[단어와 요소 찾기에 관한 레코드]
- - - -

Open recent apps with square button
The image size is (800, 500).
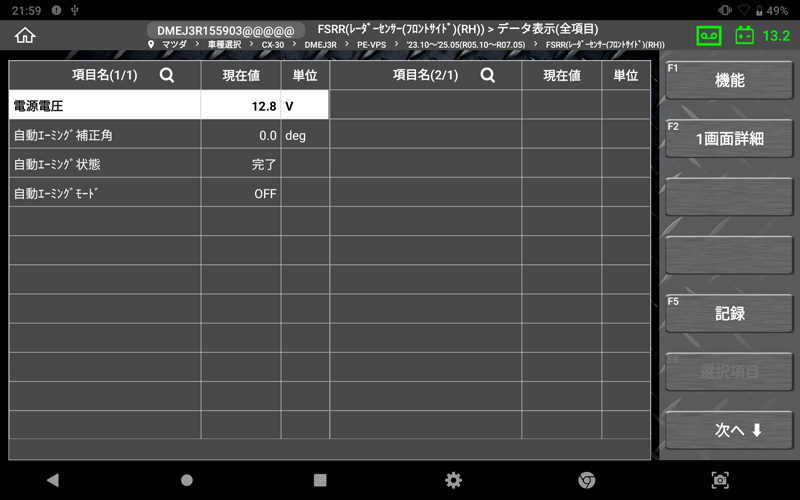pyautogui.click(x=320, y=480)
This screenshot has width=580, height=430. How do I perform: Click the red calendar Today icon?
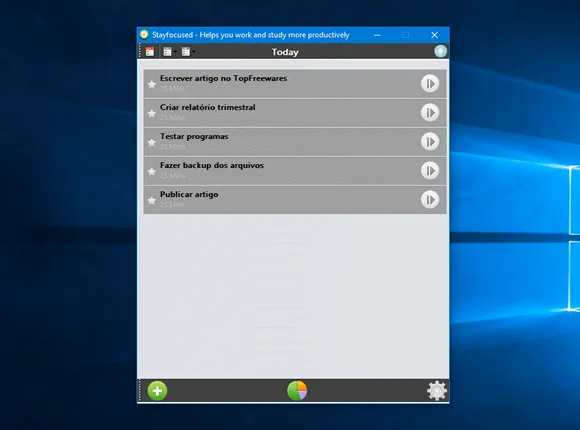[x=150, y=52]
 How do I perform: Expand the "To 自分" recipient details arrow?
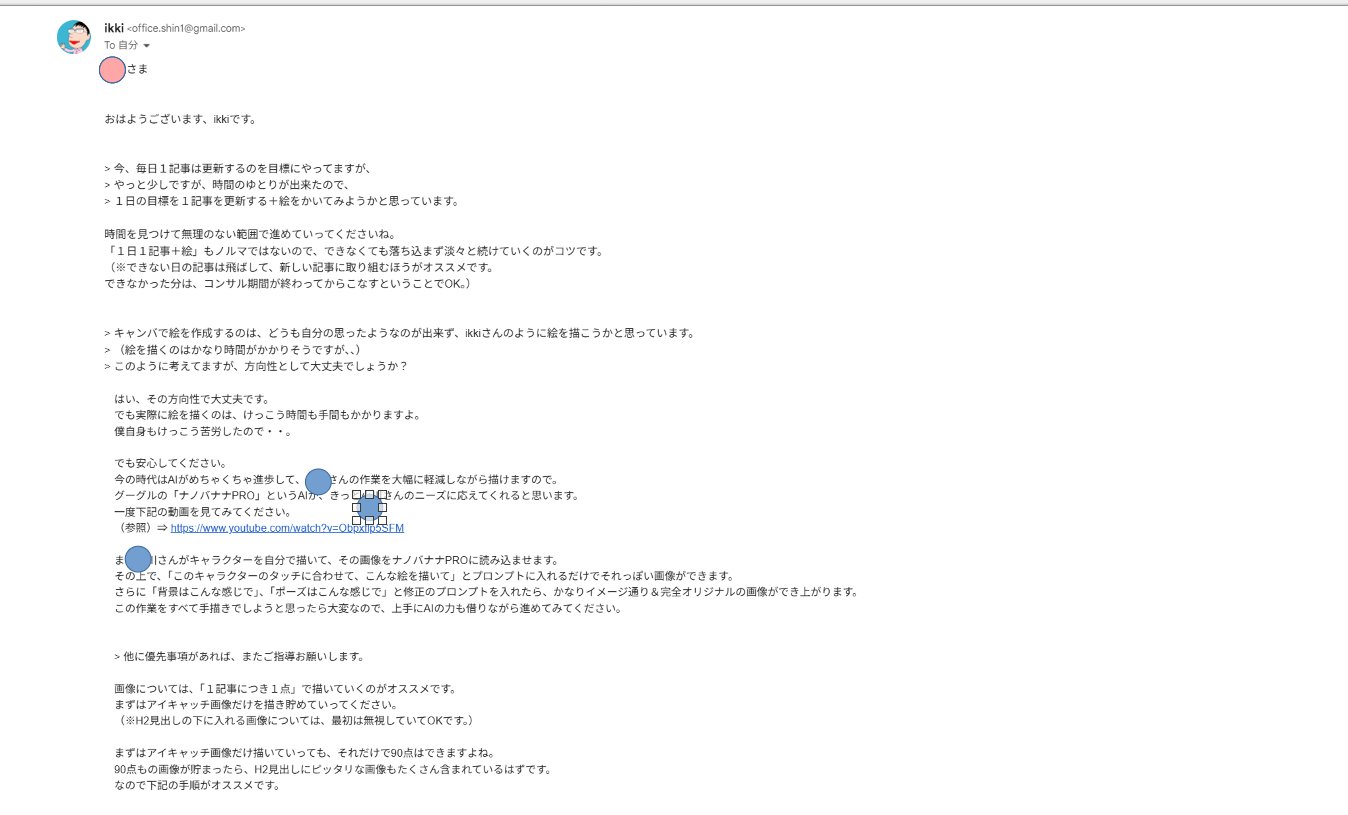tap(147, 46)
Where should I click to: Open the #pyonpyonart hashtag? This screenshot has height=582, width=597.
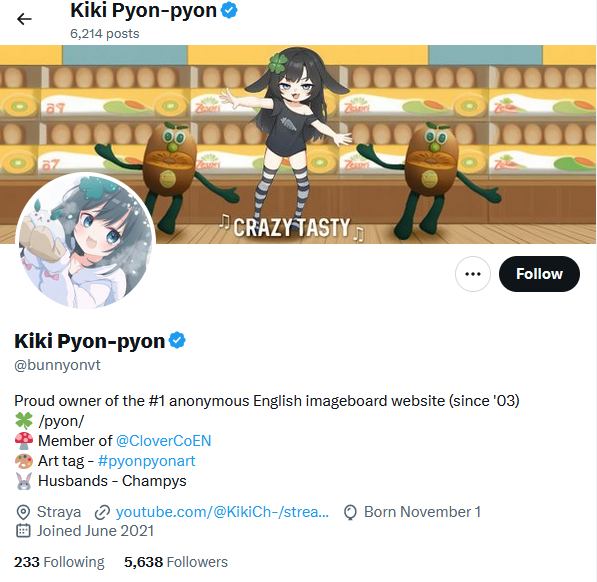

- - - -

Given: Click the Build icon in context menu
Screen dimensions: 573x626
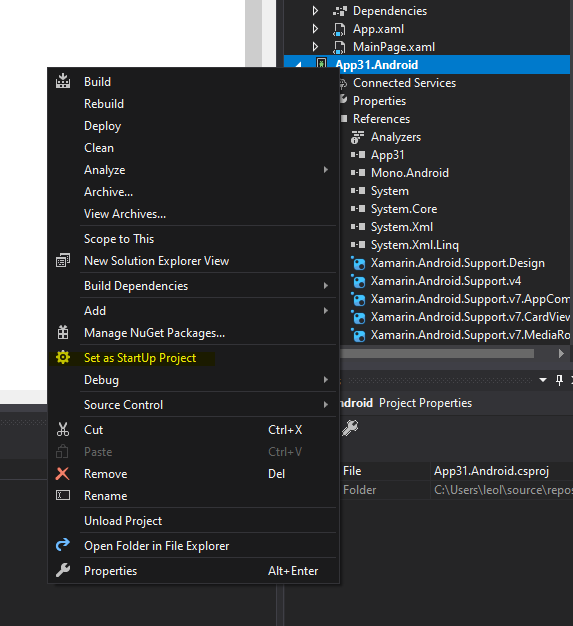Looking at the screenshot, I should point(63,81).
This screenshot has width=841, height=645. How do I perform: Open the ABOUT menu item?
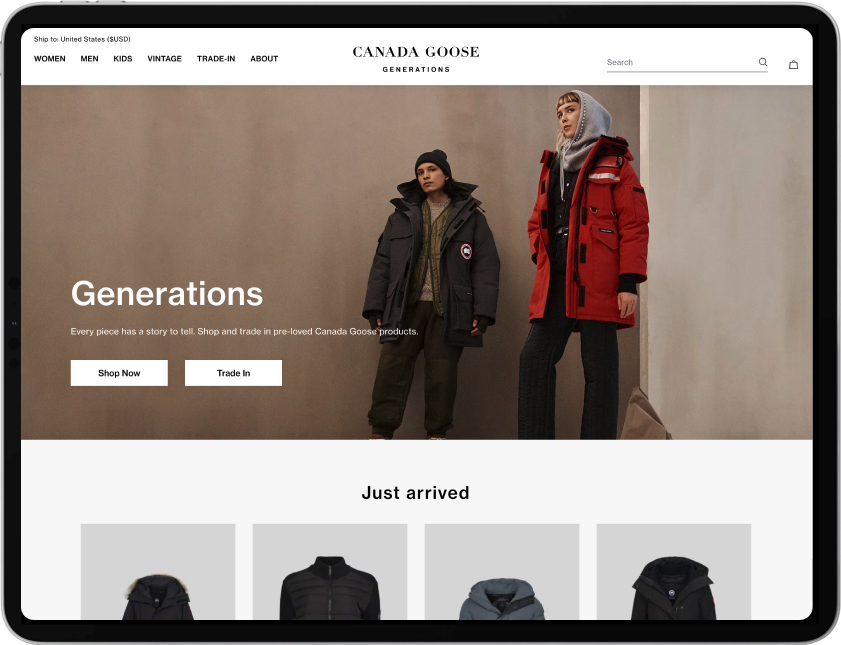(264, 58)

- - - -

## 요구 사항
위 레코드 중 "Open recent apps with square button" 문구가 있는 줄부터 "Where should I" 문구가 있는 줄까지(양 끝 포함)만 수정해 다시 제시하십시오. "screenshot" 표현만 "capture" 표현으로 바꾸고 나머지는 그대로 두되, 그림 표시는 결과에서 빼십시오.

## 최종 결과
Open recent apps with square button
The image size is (800, 500).
pyautogui.click(x=320, y=480)
This capture has width=580, height=430. How do I perform: Click the red calendar Today icon?
[x=150, y=52]
 How do I perform: Expand the "To 自分" recipient details arrow?
tap(147, 46)
Where should I click to: Open the #pyonpyonart hashtag? This capture has height=582, width=597.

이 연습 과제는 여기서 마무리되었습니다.